▸ **Excerpted records**
[start]

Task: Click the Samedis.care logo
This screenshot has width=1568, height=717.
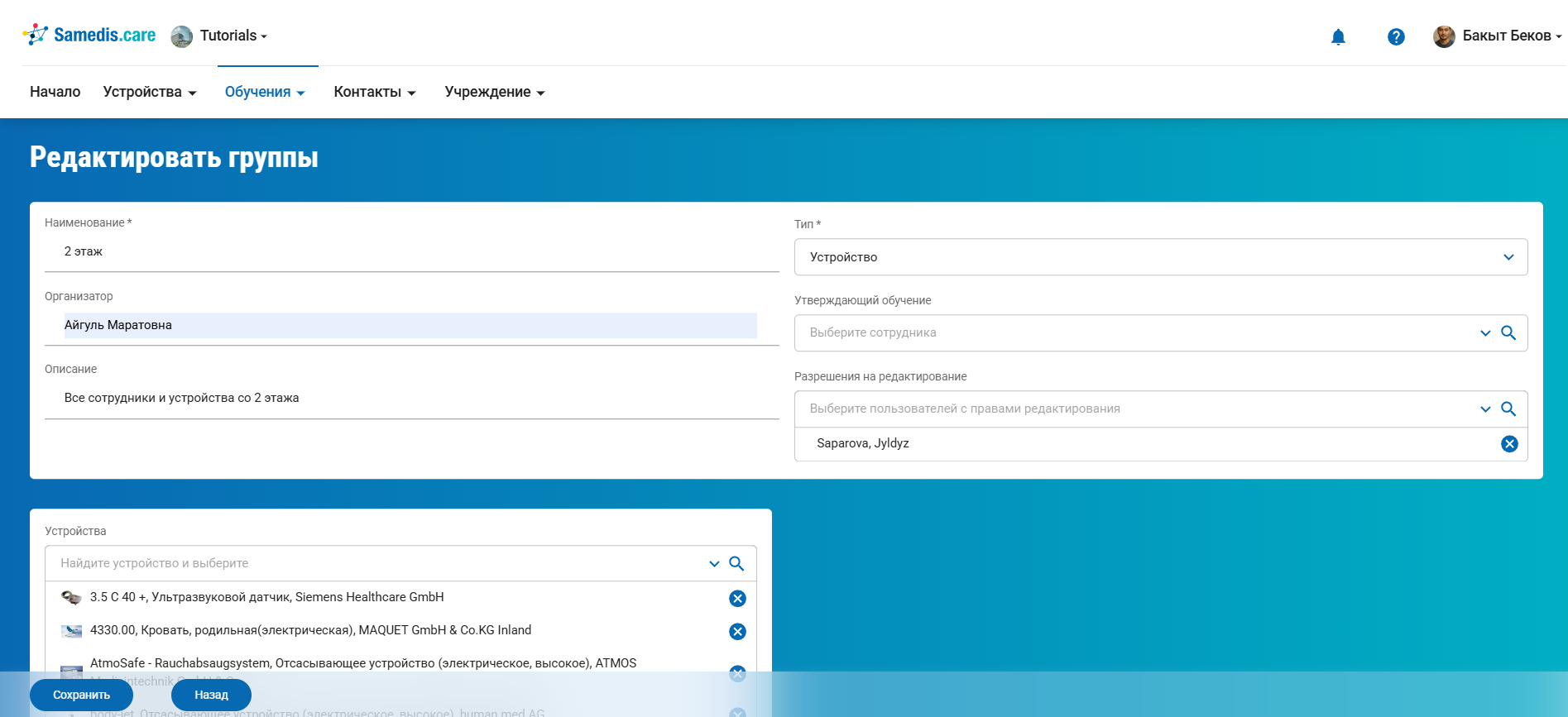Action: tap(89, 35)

[end]
[start]

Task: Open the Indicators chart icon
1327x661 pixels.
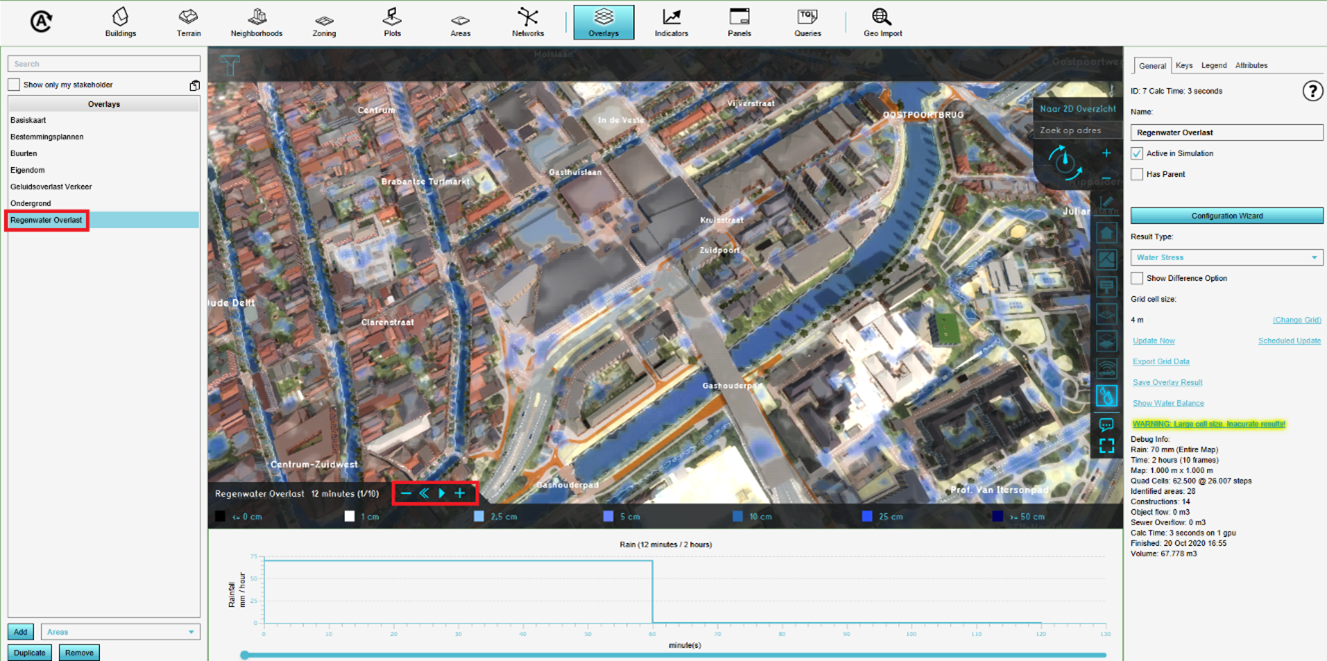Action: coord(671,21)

[end]
[start]

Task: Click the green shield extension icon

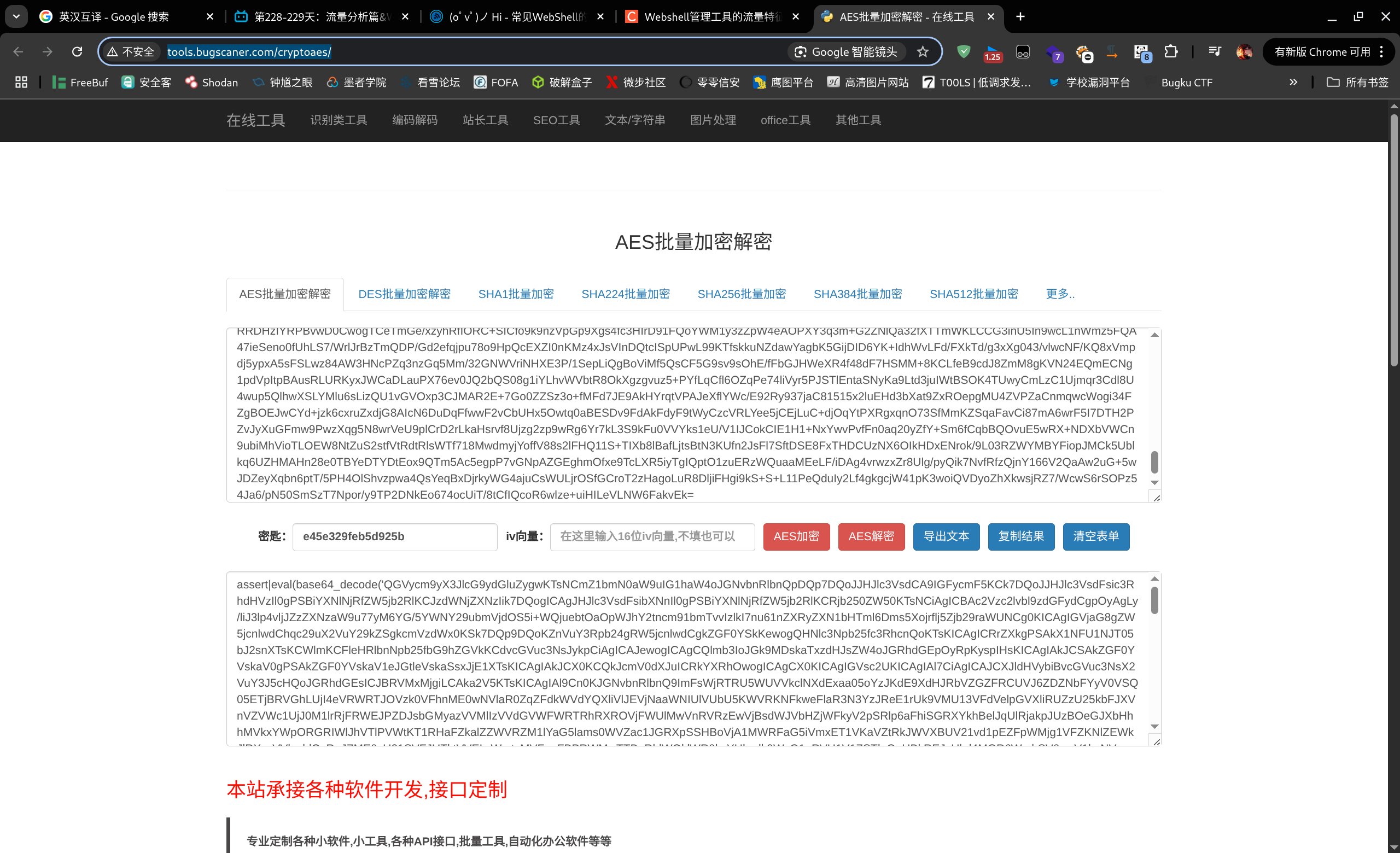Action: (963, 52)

[end]

▸ **Exercise objective**
Output as a Markdown table with columns Index and Entry, one row for each line from the line with "Task: Open the Indicators chart icon" to the line with "Action: coord(671,21)", both included, skipping any blank lines and leaving out the pictures.

▸ **Final result**
| Index | Entry |
|---|---|
| 1 | Task: Open the Indicators chart icon |
| 2 | 1327x661 pixels. |
| 3 | Action: coord(671,21) |